Dataset entries –

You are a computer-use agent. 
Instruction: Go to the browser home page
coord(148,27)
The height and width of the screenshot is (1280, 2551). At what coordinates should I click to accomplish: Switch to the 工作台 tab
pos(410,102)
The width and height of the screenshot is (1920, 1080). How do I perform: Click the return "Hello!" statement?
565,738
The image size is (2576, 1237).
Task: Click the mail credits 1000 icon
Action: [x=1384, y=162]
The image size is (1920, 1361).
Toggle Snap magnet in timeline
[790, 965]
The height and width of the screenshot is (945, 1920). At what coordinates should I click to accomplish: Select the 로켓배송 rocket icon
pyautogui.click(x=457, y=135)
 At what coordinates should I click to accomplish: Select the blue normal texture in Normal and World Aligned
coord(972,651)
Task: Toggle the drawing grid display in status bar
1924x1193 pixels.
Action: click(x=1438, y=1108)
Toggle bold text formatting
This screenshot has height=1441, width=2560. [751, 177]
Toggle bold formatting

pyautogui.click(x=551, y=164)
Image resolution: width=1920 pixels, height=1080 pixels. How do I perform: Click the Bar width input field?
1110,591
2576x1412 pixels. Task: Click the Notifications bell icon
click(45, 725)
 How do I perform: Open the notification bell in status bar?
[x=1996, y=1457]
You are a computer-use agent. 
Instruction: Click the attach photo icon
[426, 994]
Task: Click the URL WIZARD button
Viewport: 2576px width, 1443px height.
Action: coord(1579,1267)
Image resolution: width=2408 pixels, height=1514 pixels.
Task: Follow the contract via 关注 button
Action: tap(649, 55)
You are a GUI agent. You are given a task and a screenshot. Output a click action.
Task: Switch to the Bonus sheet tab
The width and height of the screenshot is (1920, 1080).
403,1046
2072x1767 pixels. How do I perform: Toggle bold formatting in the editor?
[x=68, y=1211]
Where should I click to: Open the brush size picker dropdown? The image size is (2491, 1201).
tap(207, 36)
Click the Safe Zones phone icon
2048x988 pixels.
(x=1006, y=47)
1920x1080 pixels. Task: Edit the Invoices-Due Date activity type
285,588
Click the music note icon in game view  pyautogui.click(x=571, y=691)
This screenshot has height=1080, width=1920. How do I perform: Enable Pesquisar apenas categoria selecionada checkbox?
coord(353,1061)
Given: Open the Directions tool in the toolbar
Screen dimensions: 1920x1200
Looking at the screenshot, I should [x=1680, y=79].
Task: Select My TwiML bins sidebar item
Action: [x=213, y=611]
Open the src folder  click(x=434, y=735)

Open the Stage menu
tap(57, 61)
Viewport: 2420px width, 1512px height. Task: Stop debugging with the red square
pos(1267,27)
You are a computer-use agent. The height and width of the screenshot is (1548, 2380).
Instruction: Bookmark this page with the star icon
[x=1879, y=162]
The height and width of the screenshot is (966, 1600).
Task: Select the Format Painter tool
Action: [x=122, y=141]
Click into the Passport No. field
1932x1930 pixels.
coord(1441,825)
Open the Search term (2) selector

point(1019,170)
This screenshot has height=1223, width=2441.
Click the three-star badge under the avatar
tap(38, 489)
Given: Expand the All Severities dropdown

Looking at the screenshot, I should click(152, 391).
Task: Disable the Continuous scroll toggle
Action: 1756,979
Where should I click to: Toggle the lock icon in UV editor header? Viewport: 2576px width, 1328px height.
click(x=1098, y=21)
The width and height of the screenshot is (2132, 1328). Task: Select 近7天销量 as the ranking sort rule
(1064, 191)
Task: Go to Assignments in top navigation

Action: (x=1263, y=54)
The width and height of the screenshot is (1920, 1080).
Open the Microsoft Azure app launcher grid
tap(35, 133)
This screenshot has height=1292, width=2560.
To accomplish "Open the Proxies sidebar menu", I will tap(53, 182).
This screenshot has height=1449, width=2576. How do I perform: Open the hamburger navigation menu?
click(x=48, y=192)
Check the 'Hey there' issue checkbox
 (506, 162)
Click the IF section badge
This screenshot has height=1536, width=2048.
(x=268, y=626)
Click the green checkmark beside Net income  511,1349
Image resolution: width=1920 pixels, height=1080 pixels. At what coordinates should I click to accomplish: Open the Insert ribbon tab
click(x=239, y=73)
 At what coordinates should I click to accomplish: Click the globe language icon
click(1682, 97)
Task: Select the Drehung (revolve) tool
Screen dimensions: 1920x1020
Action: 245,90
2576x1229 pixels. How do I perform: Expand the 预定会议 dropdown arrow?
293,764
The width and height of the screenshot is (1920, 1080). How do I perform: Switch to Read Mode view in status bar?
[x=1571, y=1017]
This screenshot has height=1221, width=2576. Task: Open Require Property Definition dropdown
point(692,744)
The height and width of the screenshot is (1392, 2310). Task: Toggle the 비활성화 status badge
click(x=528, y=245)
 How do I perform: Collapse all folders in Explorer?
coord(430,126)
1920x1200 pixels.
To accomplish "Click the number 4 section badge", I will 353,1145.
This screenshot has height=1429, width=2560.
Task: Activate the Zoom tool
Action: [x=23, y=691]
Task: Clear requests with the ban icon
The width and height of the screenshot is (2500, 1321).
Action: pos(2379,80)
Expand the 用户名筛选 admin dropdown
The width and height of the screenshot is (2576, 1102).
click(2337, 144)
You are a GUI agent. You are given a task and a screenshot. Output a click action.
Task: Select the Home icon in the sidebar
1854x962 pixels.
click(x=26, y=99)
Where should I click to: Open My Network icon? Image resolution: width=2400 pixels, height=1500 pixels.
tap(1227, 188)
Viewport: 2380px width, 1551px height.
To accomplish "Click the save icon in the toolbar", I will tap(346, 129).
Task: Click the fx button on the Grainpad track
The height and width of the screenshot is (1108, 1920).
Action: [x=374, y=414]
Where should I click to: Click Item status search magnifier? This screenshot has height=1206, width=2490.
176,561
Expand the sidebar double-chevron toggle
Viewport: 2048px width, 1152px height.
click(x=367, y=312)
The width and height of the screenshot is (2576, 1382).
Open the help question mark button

What the exercise asks – For every line in the records above that holds "toolbar", add one, and report the sum alone.

Result below – 2